◆ REQUIRED WORK ◆
Recast the items from the line containing "Screen dimensions: 297x400" through the end of the items as a JSON list of strings, one string per line, leaving out blank lines and the pictures.
··· GIVEN RECORDS ···
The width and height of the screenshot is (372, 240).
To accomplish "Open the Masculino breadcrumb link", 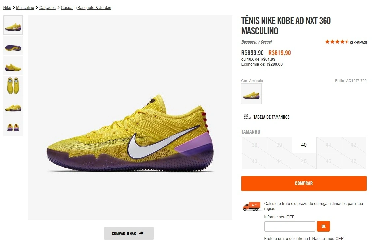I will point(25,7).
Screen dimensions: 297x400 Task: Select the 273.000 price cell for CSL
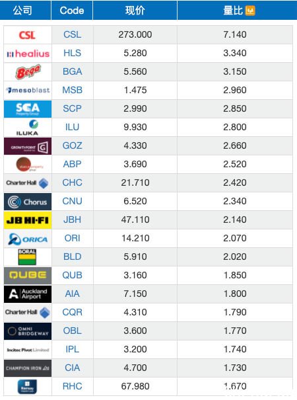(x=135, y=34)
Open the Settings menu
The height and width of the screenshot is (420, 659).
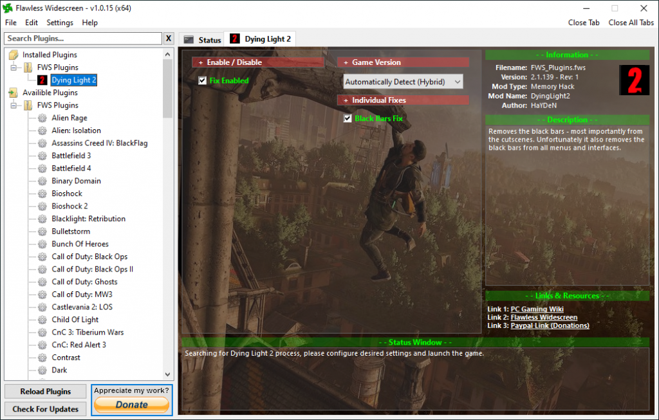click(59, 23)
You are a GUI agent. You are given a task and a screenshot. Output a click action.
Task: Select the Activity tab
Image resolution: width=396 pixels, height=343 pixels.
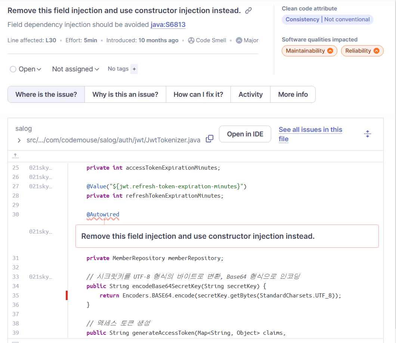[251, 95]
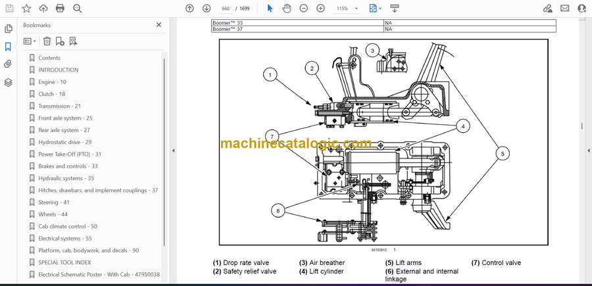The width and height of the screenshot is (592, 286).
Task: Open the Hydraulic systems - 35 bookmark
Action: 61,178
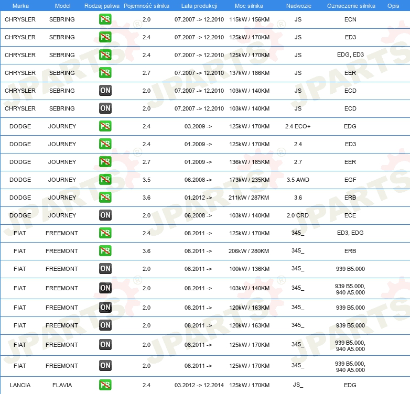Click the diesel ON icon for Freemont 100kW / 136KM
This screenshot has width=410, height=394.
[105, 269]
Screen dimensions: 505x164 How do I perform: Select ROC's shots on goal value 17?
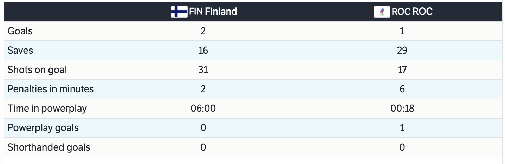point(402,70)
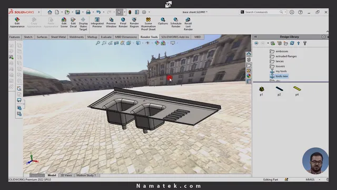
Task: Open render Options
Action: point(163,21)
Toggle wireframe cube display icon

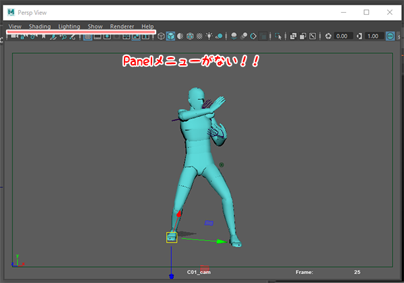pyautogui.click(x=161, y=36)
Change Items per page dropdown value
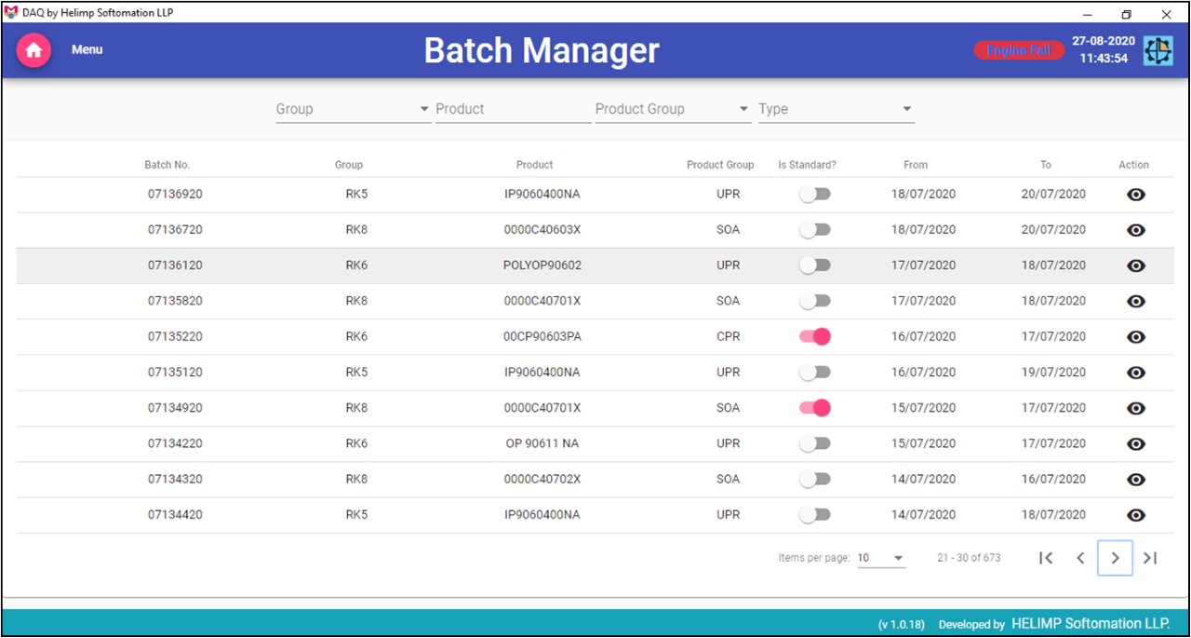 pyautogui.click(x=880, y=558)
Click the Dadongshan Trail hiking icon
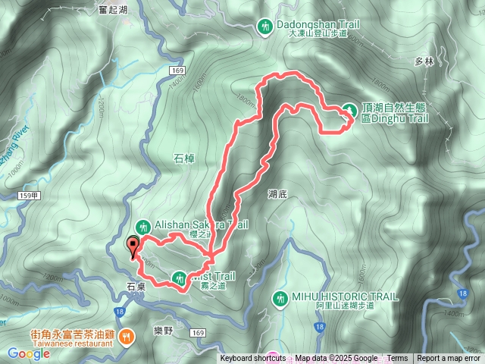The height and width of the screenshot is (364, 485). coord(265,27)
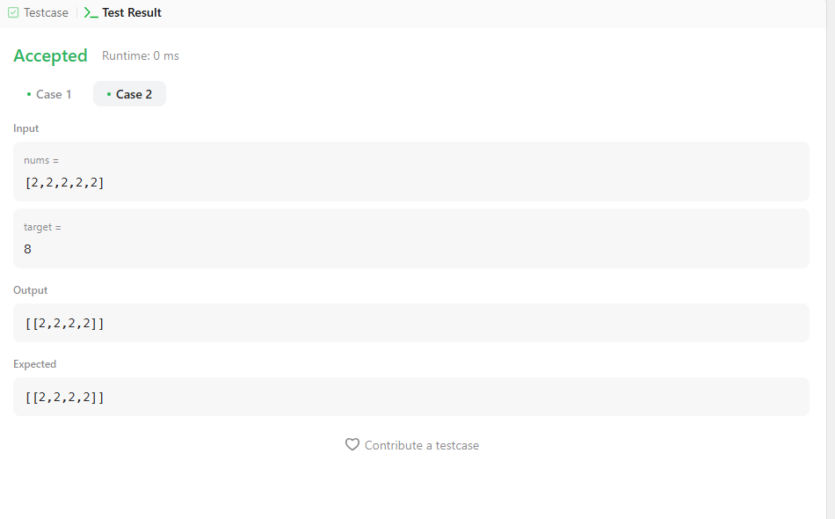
···
◆ THE RESPONSE ◆
[
  "Screen dimensions: 297x400 Task: Select the 273.000 price cell for CSL",
  "(x=135, y=34)",
  "Open the Settings menu",
  "The height and width of the screenshot is (420, 659).",
  "click(59, 23)",
  "You are a GUI agent. You are given a task and a screenshot. Output a click action.",
  "Task: Select the Activity tab",
  "Image resolution: width=396 pixels, height=343 pixels.",
  "[251, 95]",
  "The width and height of the screenshot is (592, 286).",
  "Task: Open the Hydraulic systems - 35 bookmark",
  "Action: 61,178",
  "Click the diesel ON icon for Freemont 100kW / 136KM",
  "This screenshot has width=410, height=394.",
  "[105, 269]",
  "Screen dimensions: 505x164 How do I perform: Select ROC's shots on goal value 17?",
  "point(402,70)",
  "Task: Open render Options",
  "Action: point(163,21)",
  "Toggle wireframe cube display icon",
  "pyautogui.click(x=161, y=36)",
  "Change Items per page dropdown value",
  " pyautogui.click(x=880, y=558)",
  "Click the Dadongshan Trail hiking icon",
  "The height and width of the screenshot is (364, 485). coord(265,27)"
]